Die Schönheit eines Tauendes

Wer kennt es – dieses sinnliche Erlebnis, sie in die Hand zu nehmen? Sie, die so geschmeidig sich winden kann, innen voller Kraft ist und außen fest anzufassen. Sie, die viel aushält – auch die Hitze der Reibung, die Sonnenstrahlen guter Tage und die himmlische Feuchte. Wer kennt noch dieses sinnliche Erlebnis zu ahnen und zu wissen, wohin es führt, wenn man ihr folgt, was passiert, wenn man sie an sich zieht und wenn man sie entgleiten lässt? Dieses Erlebnis, das viel mehr umfasst als nur sie zu berühren. Das einen in eine Welt entkommen lässt voll Abenteuer und Bewährung, voller Hingabe und Überraschung.   

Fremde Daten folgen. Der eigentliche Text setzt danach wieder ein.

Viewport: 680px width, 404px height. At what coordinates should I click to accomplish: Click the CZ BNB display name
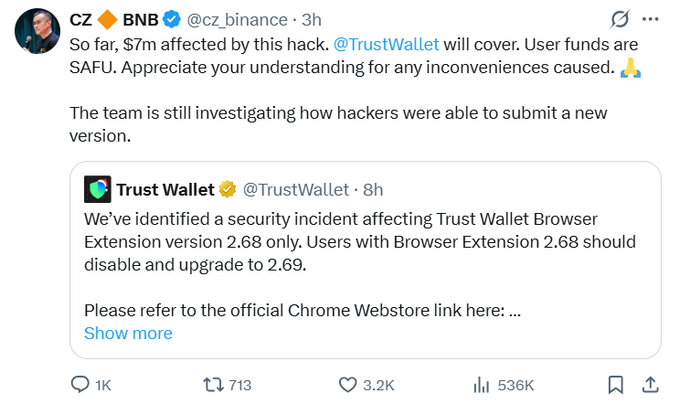click(114, 20)
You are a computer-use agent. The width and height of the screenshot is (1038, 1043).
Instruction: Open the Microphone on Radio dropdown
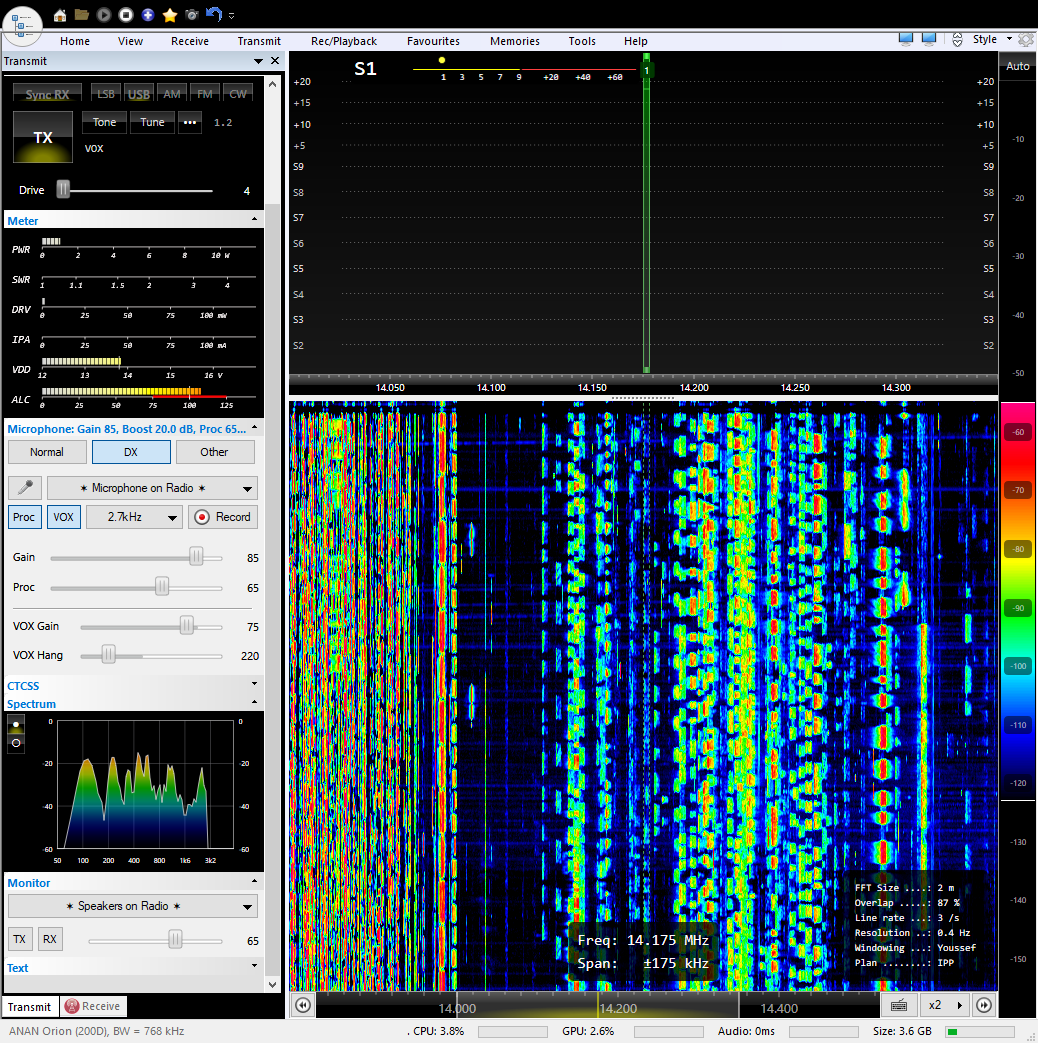pyautogui.click(x=152, y=488)
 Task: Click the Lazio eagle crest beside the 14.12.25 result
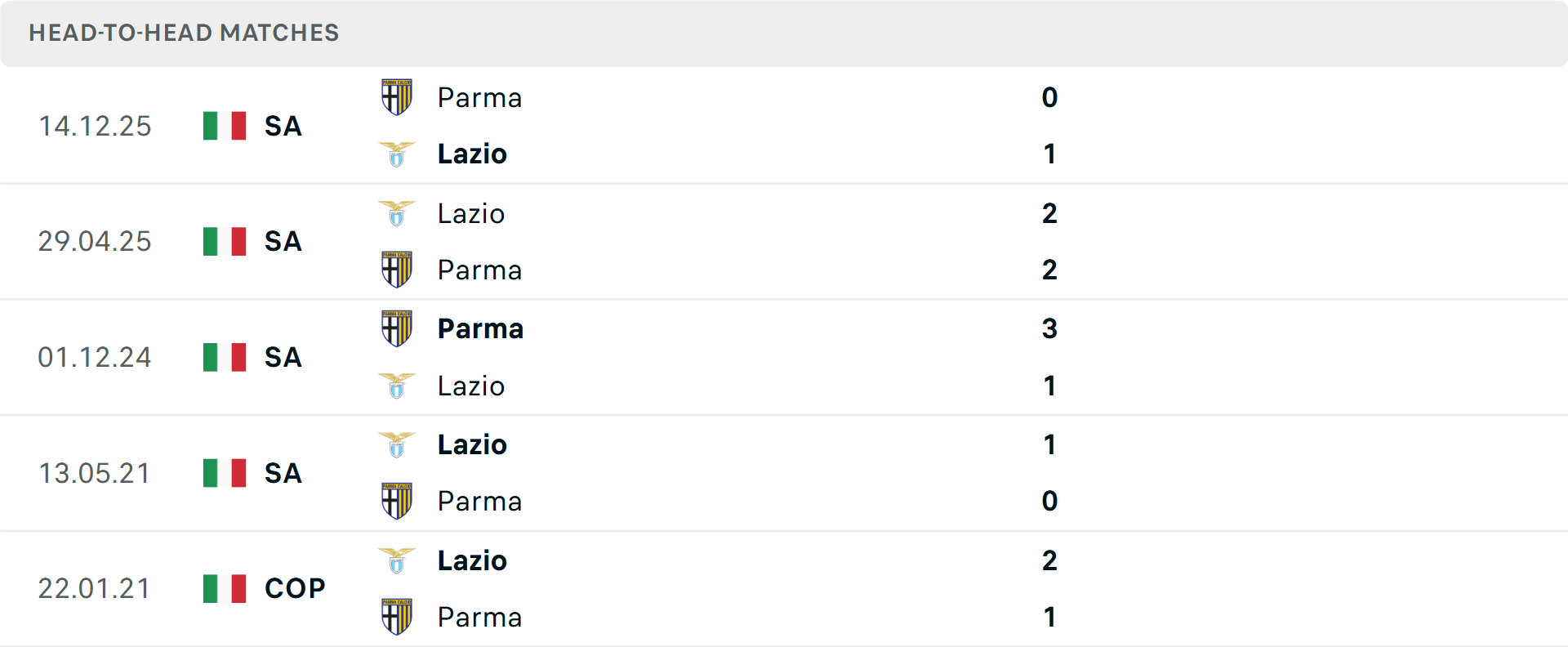[x=397, y=154]
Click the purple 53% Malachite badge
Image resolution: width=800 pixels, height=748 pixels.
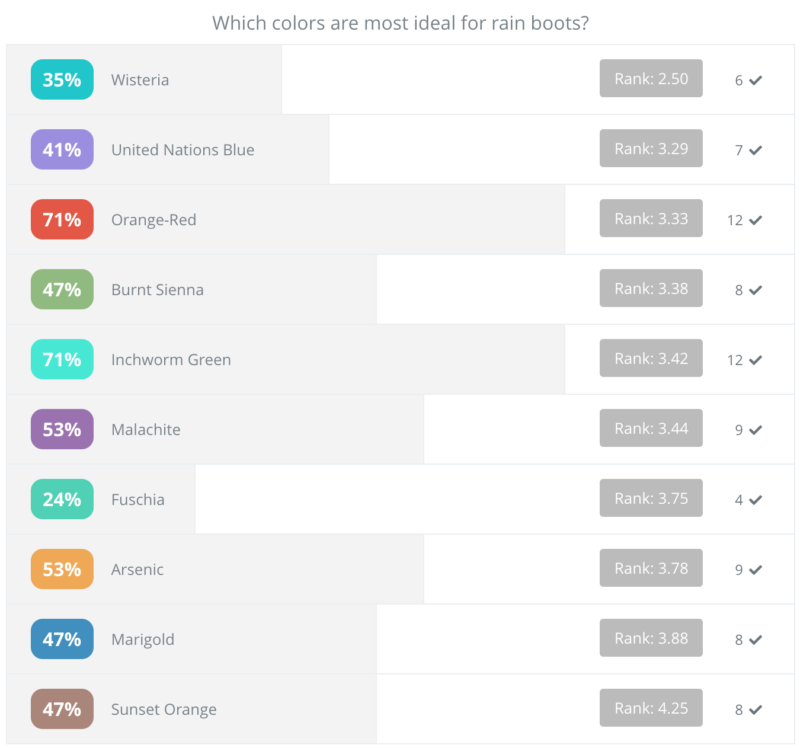point(62,430)
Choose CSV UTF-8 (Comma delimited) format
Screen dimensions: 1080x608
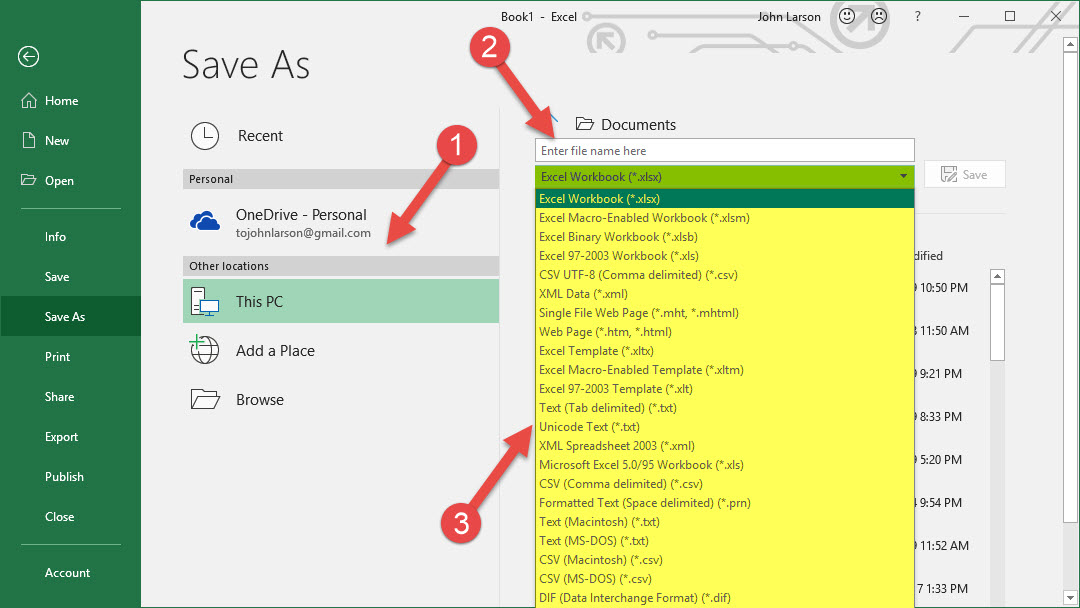pyautogui.click(x=638, y=275)
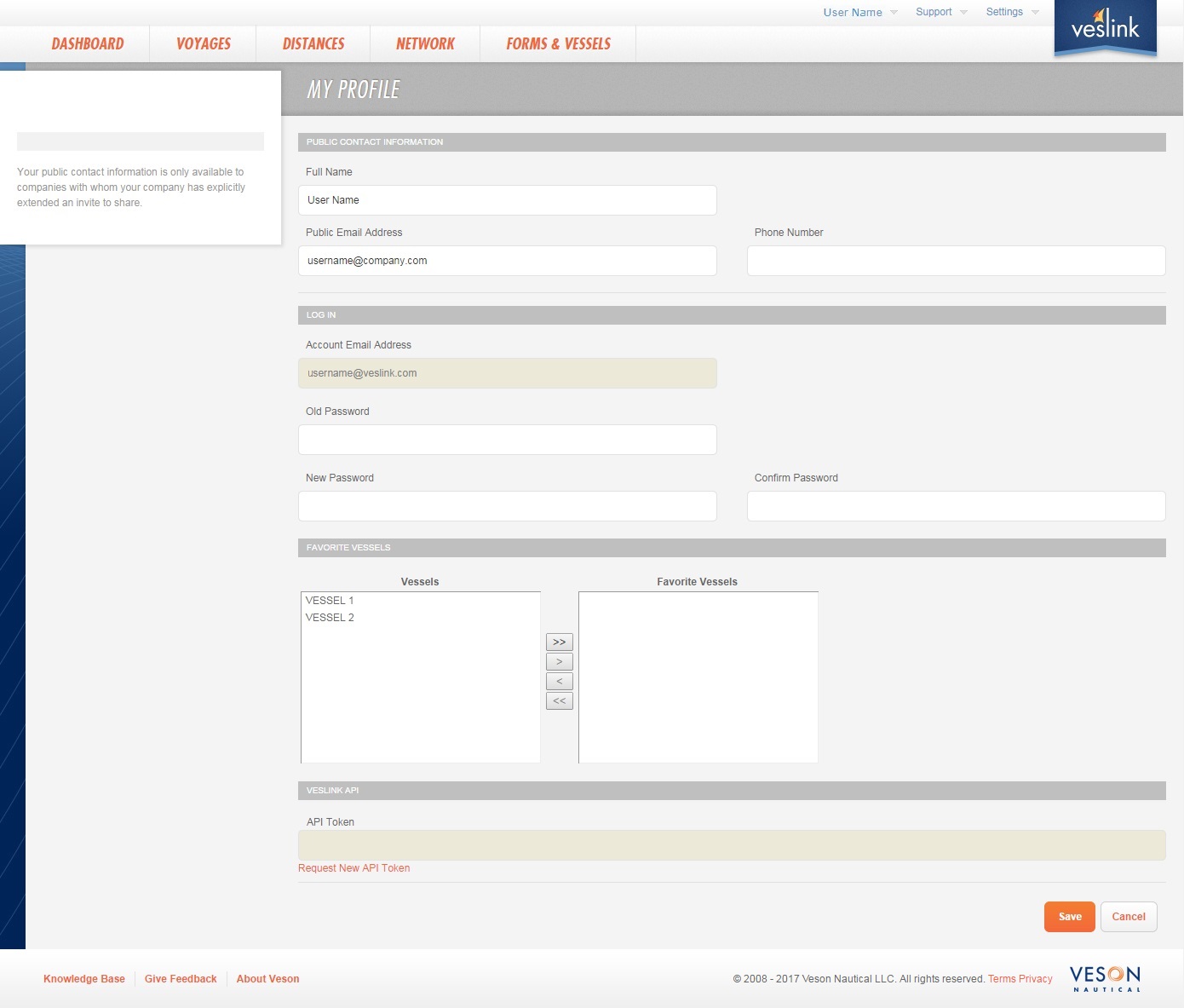Open the Network section
The width and height of the screenshot is (1184, 1008).
pos(424,43)
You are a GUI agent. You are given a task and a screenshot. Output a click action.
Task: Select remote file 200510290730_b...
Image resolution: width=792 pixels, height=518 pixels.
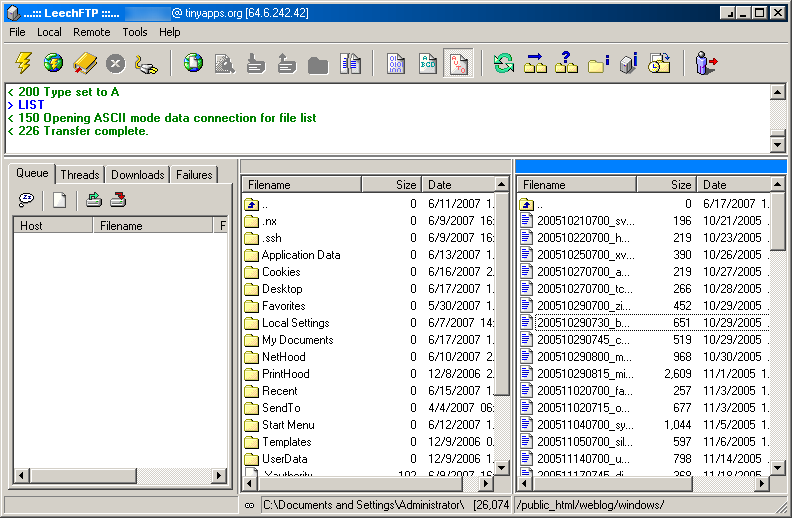coord(585,323)
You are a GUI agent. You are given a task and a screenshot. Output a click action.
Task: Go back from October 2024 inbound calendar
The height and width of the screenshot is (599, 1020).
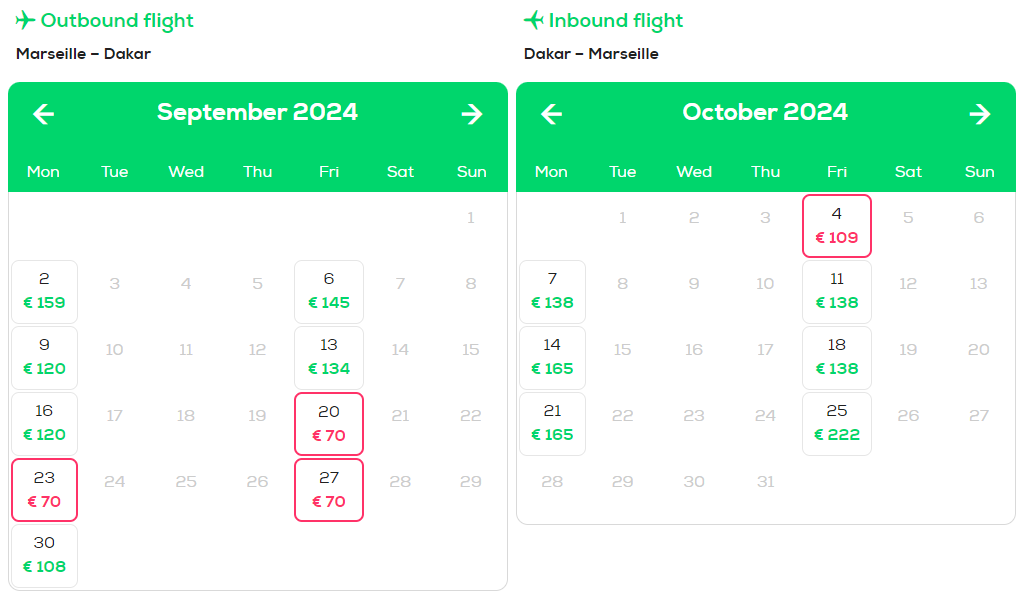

Ich meine das sinnliche Erleben, die Leine eines Segelbootes zu ergreifen. Das Erleben, das sich sogar einstellen kann, wenn dieses Tauende gar nicht mit einem solchen Boote verbunden ist. Es weist sozusagen über sich selbst hinaus. Und zugleich weist es – nur dem Berufenen – den Weg zu seiner inneren Bestimmung.

Ein solches Tauende gilt es zu ergreifen. Das ist ganz wichtig für den Ertrinkenden im Ozean des Lebens – und erst recht bedeutsam für den Navigator auf den Wellen seiner Bestimmung.